Studies of the internet and social capital conclude that the observance of norms and trust – essential components of social capital – are the greatest barriers to using the internet as a tool for building social capital. The openness of the web is one of its strengths, but the fact that anyone can use it makes it difficult to agree to norms of behaviour or to enforce them, hence the on-going struggle of what to do with pornography on the web. The ease with which almost anyone can construct a professional looking website makes it hard to judge whether you are dealing with a reputable institution that can back up its promises, a fly-by-night operation or a single con-man. People can obviously be fooled in person too, but it is harder to do. Many organizations find that people must meet in person to begin to cohere into a group and then have periodic meetings to reconnect and recalibrate their shared understanding and commitment. In these cases electronic communications and face to face meetings support each other.

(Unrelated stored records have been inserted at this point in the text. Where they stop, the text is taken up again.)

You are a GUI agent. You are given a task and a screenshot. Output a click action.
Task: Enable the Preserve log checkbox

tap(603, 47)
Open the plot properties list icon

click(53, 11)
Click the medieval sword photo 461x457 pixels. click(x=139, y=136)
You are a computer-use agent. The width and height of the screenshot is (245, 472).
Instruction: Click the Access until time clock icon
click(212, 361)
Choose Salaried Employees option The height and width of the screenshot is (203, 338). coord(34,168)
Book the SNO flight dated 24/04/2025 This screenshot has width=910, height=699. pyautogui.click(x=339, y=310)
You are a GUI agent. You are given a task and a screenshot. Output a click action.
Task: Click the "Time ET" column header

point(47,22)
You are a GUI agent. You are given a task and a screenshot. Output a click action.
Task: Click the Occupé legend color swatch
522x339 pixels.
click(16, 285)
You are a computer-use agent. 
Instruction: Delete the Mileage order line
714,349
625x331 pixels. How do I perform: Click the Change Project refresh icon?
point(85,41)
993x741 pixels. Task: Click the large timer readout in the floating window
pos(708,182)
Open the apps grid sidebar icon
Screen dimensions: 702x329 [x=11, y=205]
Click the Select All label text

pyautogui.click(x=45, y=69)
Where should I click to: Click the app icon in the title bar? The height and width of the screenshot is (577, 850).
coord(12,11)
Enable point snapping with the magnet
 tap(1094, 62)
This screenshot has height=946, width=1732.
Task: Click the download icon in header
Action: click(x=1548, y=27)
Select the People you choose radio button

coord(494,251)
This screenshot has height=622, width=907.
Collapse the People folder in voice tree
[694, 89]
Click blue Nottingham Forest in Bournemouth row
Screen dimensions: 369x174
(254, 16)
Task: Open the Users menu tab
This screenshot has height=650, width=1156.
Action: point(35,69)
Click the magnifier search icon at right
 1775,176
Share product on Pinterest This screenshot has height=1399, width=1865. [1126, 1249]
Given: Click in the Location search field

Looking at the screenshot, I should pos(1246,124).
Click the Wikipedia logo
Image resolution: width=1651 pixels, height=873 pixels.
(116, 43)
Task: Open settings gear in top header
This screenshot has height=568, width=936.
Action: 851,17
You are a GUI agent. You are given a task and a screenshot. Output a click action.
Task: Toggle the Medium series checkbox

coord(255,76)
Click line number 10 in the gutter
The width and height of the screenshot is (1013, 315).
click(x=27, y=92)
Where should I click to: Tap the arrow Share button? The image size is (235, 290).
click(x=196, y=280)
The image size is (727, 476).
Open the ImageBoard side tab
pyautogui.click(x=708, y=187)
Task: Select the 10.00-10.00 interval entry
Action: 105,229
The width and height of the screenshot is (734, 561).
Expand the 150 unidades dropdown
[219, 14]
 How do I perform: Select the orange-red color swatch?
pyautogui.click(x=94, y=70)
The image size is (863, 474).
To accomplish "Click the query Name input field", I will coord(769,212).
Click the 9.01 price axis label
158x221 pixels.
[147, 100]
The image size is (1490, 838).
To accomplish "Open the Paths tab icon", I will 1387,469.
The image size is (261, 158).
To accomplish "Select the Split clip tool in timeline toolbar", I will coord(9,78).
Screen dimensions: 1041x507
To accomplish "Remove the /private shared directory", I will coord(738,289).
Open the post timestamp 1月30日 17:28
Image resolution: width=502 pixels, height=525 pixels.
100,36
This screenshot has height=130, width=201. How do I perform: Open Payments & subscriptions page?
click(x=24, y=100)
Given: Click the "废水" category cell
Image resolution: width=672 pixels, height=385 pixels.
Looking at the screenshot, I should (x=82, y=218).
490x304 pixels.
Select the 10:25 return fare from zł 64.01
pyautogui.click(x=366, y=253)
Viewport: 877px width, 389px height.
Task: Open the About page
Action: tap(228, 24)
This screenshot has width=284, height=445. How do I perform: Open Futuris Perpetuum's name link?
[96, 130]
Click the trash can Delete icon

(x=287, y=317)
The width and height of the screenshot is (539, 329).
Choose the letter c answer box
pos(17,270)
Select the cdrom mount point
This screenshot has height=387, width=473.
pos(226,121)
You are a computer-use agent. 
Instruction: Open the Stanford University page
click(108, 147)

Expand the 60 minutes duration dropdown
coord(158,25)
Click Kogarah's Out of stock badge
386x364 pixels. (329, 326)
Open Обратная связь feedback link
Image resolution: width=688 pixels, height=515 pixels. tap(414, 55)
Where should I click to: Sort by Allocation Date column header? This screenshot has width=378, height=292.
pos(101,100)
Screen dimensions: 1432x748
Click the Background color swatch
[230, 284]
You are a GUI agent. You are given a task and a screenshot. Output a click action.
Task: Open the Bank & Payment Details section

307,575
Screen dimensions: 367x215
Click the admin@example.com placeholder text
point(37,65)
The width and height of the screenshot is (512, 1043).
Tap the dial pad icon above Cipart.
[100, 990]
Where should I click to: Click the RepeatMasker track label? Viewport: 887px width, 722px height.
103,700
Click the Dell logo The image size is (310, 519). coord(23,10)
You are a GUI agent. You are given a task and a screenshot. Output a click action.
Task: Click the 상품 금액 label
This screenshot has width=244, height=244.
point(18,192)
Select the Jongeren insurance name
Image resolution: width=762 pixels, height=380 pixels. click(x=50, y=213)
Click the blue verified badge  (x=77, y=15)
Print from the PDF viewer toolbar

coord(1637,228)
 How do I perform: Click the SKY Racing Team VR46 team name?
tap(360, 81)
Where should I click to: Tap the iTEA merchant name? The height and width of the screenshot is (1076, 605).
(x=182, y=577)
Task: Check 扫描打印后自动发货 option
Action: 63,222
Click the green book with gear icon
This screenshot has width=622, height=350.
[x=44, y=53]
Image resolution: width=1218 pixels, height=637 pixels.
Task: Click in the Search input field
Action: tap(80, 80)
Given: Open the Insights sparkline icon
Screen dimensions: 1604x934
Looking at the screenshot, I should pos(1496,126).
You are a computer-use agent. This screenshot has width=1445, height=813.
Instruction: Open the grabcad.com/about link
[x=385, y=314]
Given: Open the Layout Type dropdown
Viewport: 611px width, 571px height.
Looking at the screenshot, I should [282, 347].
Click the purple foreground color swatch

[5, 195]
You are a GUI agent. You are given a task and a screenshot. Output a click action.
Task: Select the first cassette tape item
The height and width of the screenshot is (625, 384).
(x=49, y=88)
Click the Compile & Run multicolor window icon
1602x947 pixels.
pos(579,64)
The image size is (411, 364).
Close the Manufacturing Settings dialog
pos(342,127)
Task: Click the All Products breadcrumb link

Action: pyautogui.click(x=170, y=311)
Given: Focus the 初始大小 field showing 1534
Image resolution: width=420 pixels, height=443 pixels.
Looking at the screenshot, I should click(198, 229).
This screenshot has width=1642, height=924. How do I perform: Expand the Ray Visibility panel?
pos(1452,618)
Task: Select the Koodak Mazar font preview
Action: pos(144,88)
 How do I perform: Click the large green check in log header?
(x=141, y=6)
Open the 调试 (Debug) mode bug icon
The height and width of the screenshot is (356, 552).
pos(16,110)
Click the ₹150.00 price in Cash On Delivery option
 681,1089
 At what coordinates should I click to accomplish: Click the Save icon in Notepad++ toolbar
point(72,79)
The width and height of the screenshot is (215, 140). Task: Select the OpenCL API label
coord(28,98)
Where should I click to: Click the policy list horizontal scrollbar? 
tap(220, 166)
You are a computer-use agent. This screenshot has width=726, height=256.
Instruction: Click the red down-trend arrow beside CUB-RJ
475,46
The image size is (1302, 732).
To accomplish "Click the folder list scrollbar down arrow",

Increasingly one hopes that organizations will respect and nourish the human relationships that underlie so much of their current and future success but social capital because it represents the organic growth of trust, understanding and loyalty takes time to develop. A former Harvard University President noted that from his experience on-line universities cannot equal or replace the experience of being at a university. Thus, the fact that trust is harder to keep alive through electronic or non face to face connections is an indication of the challenges that virtual work poses to social capital.